ACTIVITY – Transcribe all of the records word for word, please, omitting the pictures.

GIVEN INFORMATION –
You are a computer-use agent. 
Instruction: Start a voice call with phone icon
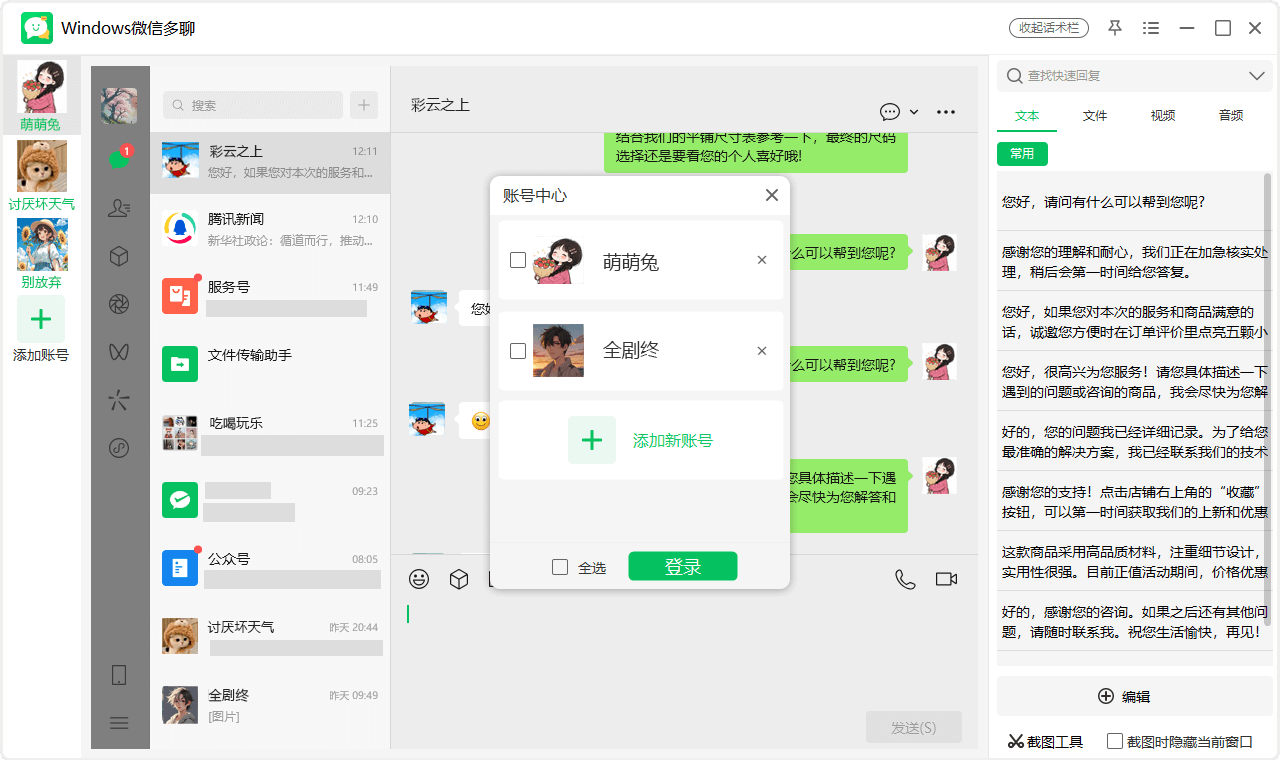pyautogui.click(x=905, y=579)
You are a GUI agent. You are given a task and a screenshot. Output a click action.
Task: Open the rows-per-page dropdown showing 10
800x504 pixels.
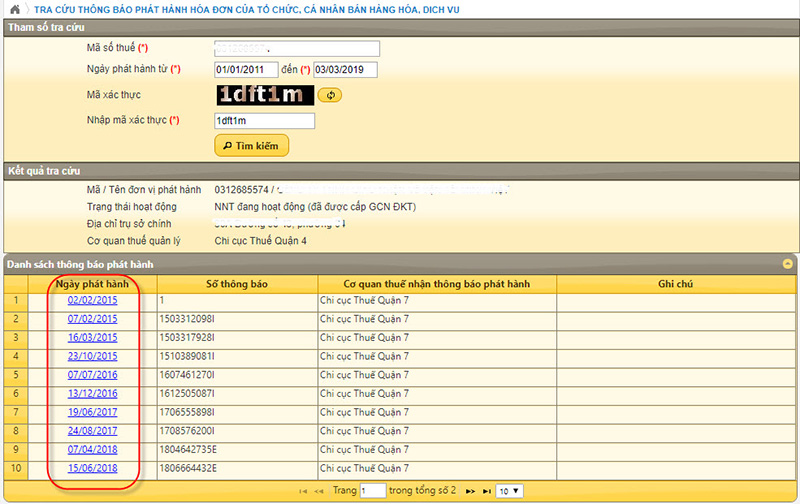pos(509,491)
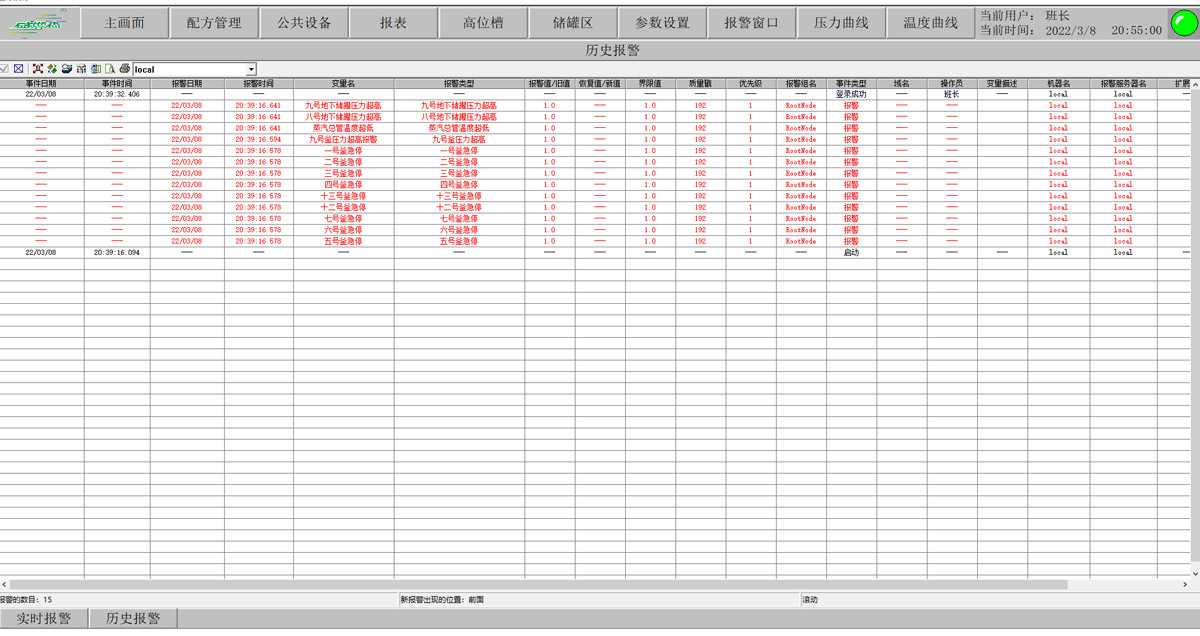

WRITTEN ANSWER –
You are a computer-use agent. 
Instruction: Start a voice call with phone icon
pyautogui.click(x=905, y=579)
You are a GUI agent. You are given a task and a screenshot. Output a click action.
Task: Open the rows-per-page dropdown showing 10
800x504 pixels.
pos(509,491)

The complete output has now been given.